→ **Stated goal a**: Copy the records starting at the line that contains "ID (103, 15)" and ending at the last line of the records, with both ends included. Leave the pictures out.

-- start Text shown --

## Intro

Local elections paired with a relatively recent census present a unique opportunity to test the impact of locality-level predictors like quirks of demography on party support.

This is because while in a general election, the most granular level of data released publicly is an electoral district, which is circa 30,000 voters, local council elections provide information on town populations from a few hundred to a few thousand voters. We can use other data sources to collate demographic and environmental variables on these towns, and see if and how each varies with voting behavior. You can think of it as a haphazardly planned natural experiment, where properties of several things are varied by some amount, and where we also observe the result.

The bulk of these variables are what the NSO have released from the 2021 census, but I’ve also included other datapoints: a CORINE Land Cover dataset gives us proportions of different land use per town, and I’ve included more weird ones in the mix like accidents.

-- end Text shown --
-- start Records to process --

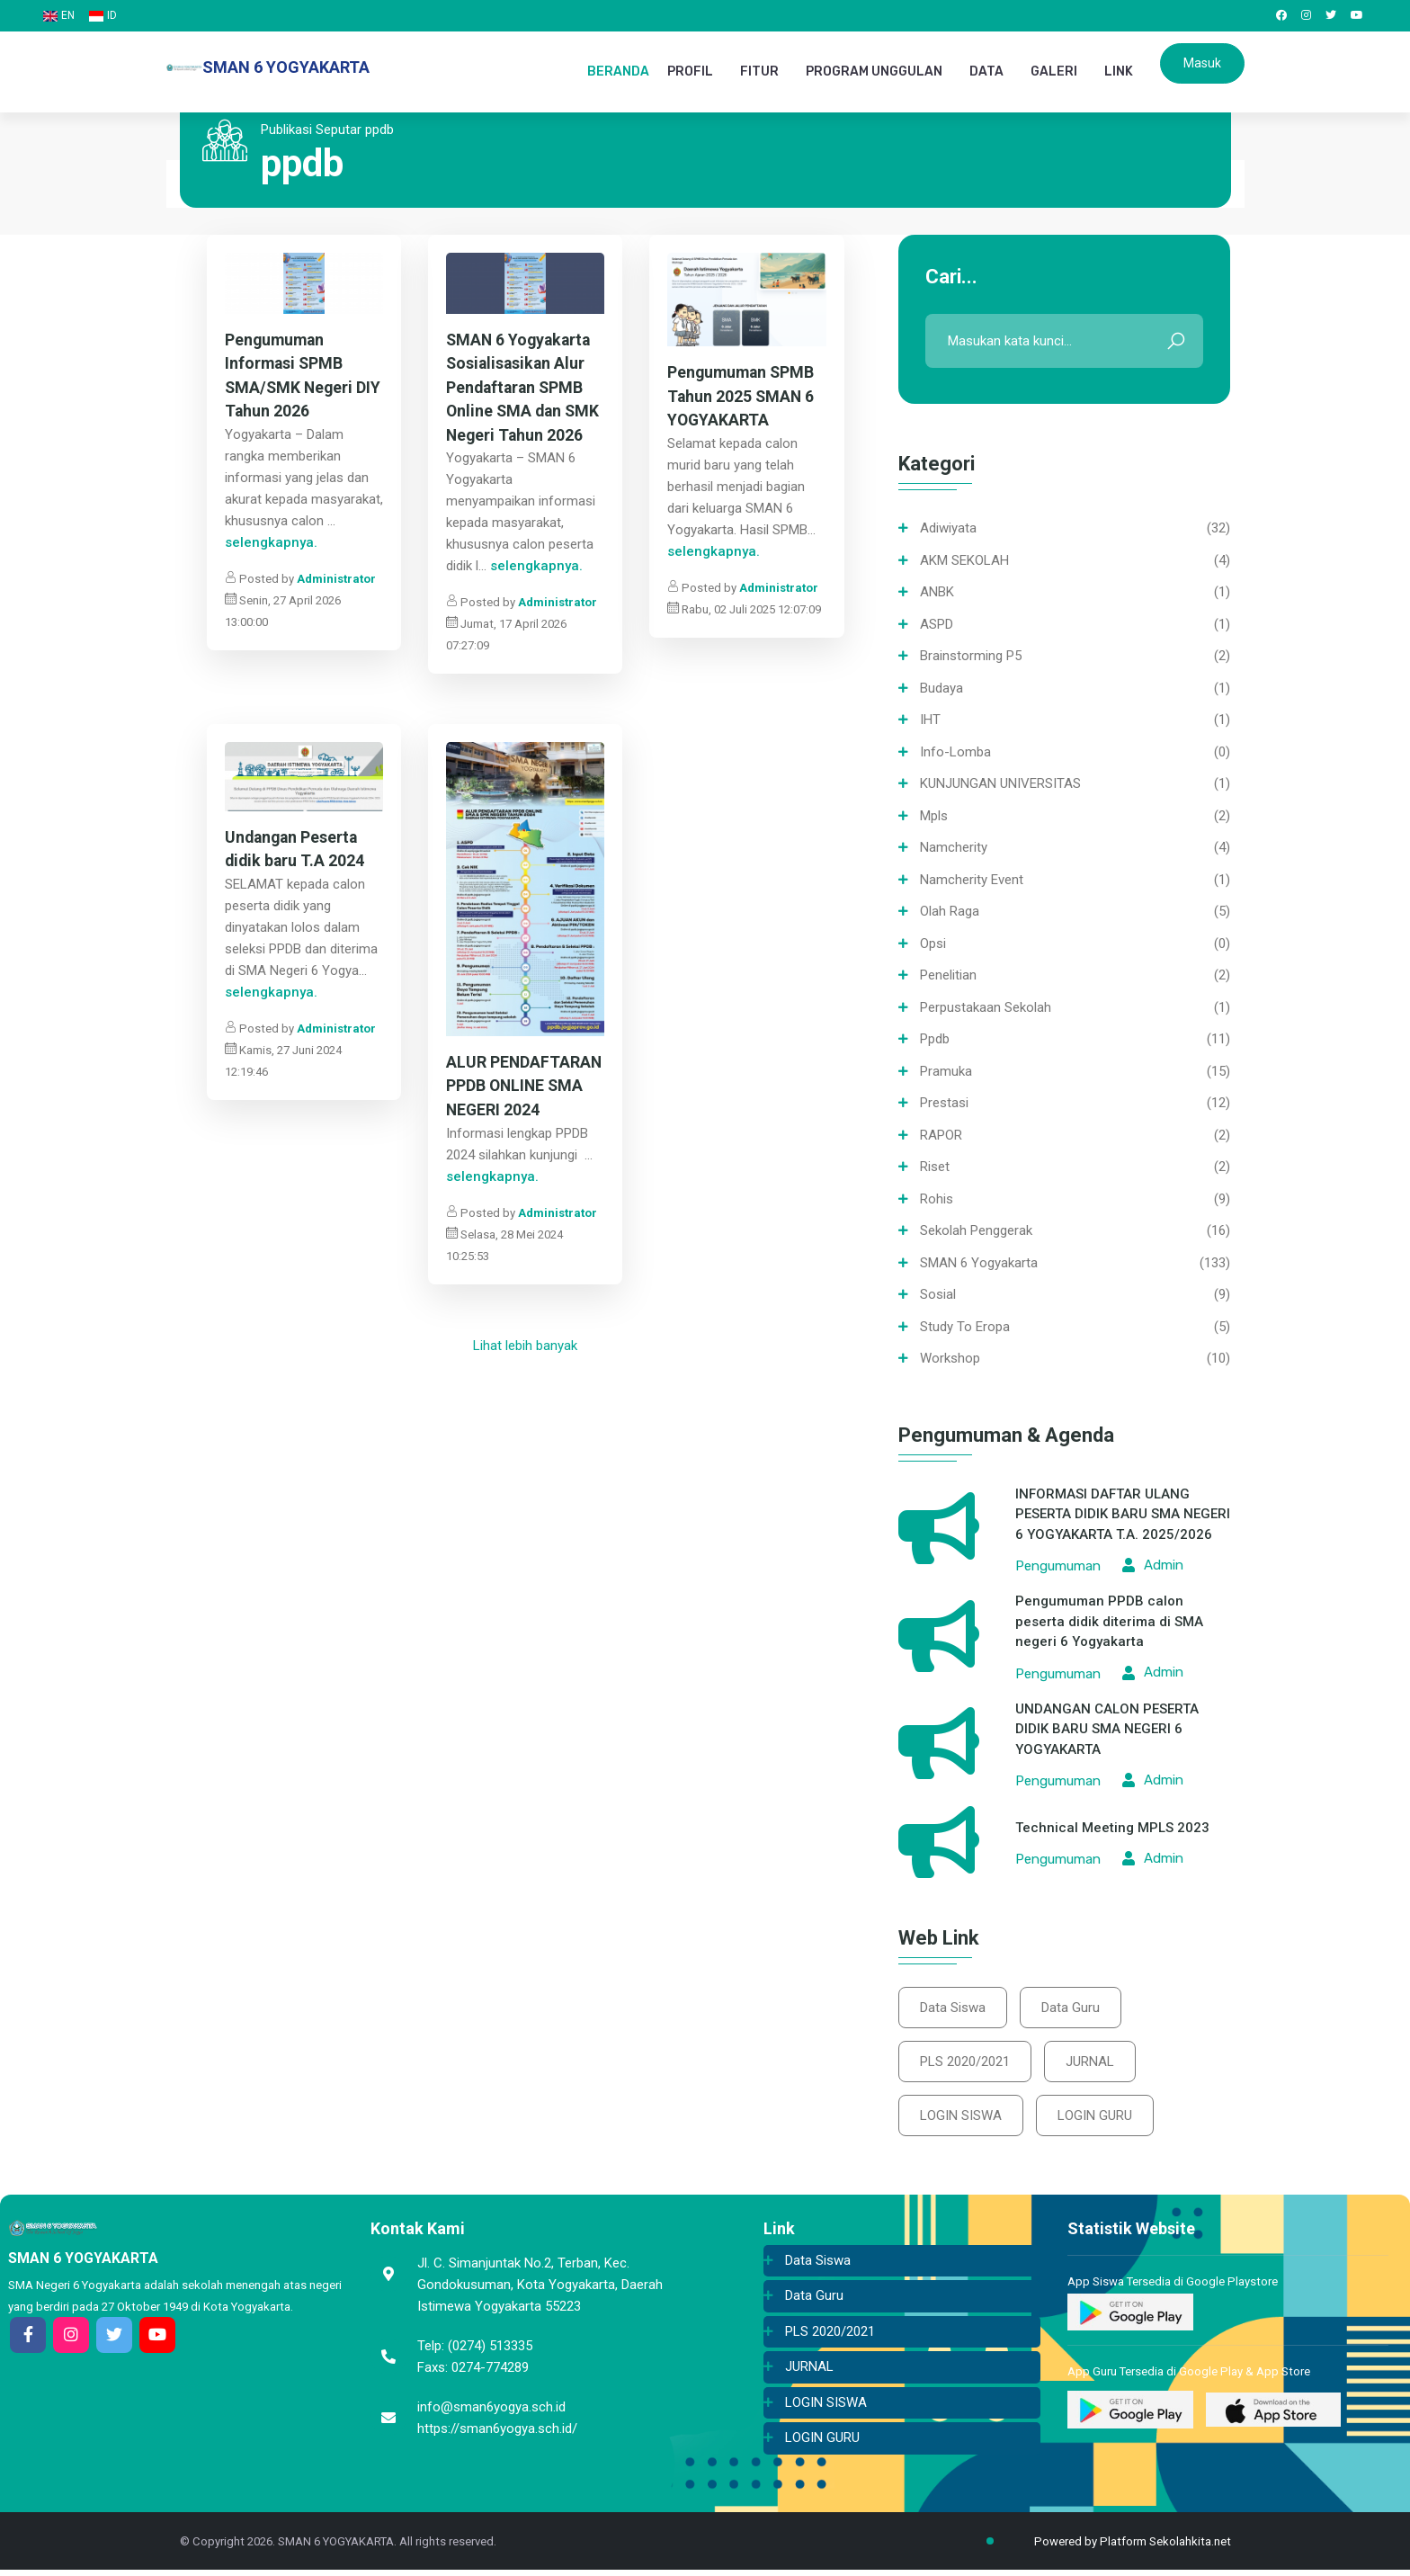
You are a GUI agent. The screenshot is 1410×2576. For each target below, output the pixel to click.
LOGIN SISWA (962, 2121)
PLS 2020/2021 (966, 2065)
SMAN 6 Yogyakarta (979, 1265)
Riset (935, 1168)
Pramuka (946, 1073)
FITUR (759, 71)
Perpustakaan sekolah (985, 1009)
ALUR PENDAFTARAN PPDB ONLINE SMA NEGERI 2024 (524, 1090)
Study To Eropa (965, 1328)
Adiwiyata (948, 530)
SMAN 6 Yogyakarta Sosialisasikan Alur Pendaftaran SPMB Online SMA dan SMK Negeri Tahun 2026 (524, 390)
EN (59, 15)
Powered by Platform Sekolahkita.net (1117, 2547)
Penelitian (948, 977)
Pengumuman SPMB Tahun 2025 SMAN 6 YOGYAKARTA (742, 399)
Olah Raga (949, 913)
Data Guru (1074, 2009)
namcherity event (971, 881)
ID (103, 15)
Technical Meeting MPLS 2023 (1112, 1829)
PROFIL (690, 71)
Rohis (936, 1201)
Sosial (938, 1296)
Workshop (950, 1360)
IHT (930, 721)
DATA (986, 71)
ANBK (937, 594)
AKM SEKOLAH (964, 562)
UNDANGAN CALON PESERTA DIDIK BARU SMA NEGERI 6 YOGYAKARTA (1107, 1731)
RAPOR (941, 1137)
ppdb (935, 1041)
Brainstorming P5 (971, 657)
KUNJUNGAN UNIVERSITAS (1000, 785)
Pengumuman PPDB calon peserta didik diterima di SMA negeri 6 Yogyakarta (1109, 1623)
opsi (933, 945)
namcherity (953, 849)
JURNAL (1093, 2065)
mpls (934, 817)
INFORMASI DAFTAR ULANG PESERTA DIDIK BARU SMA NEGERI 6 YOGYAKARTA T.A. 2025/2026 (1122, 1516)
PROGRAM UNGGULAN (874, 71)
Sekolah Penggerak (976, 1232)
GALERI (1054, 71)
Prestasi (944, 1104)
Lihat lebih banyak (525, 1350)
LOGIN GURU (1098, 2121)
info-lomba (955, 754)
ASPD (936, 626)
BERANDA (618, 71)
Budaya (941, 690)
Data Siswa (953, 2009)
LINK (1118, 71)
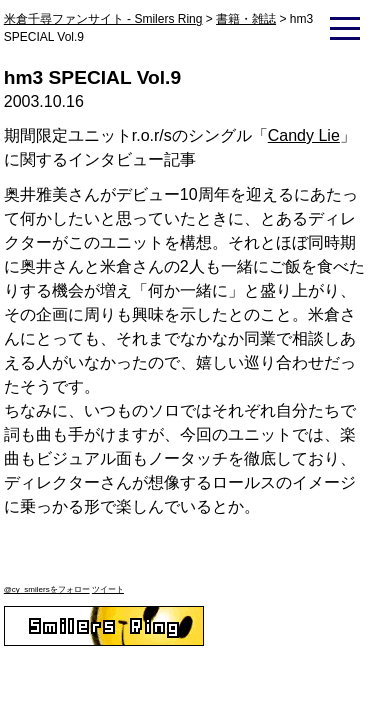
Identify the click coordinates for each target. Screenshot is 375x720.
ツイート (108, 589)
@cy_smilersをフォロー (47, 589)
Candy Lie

-- end Records to process --

→ **Stated goal b**: Repeat word for word the part of the local elections text starting at "This is because" and ending at "observe the result.".

→ **Task response a**:
ID (103, 15)
Technical Meeting MPLS 2023 (1112, 1829)
PROFIL (690, 71)
Rohis (936, 1201)
Sosial (938, 1296)
Workshop (950, 1360)
IHT (930, 721)
DATA (986, 71)
ANBK (937, 594)
AKM SEKOLAH (964, 562)
UNDANGAN CALON PESERTA DIDIK BARU SMA NEGERI 6 YOGYAKARTA (1107, 1731)
RAPOR (941, 1137)
ppdb (935, 1041)
Brainstorming P5 (971, 657)
KUNJUNGAN UNIVERSITAS (1000, 785)
Pengumuman PPDB calon peserta didik diterima di SMA negeri 6 Yogyakarta (1109, 1623)
opsi (933, 945)
namcherity (953, 849)
JURNAL (1093, 2065)
mpls (934, 817)
INFORMASI DAFTAR ULANG PESERTA DIDIK BARU SMA NEGERI 6 YOGYAKARTA T.A. 2025/2026 (1122, 1516)
PROGRAM UNGGULAN (874, 71)
Sekolah Penggerak (976, 1232)
GALERI (1054, 71)
Prestasi (944, 1104)
Lihat lebih banyak (525, 1350)
LOGIN GURU (1098, 2121)
info-lomba (955, 754)
ASPD (936, 626)
BERANDA (618, 71)
Budaya (941, 690)
Data Siswa (953, 2009)
LINK (1118, 71)
Identify the click coordinates for each target. Screenshot is 375x720.
ツイート (108, 589)
@cy_smilersをフォロー (47, 589)
Candy Lie

→ **Task response b**:
This is because while in a general election, the most granular level of data released publicly is an electoral district, which is circa 30,000 voters, local council elections provide information on town populations from a few hundred to a few thousand voters. We can use other data sources to collate demographic and environmental variables on these towns, and see if and how each varies with voting behavior. You can think of it as a haphazardly planned natural experiment, where properties of several things are varied by some amount, and where we also observe the result.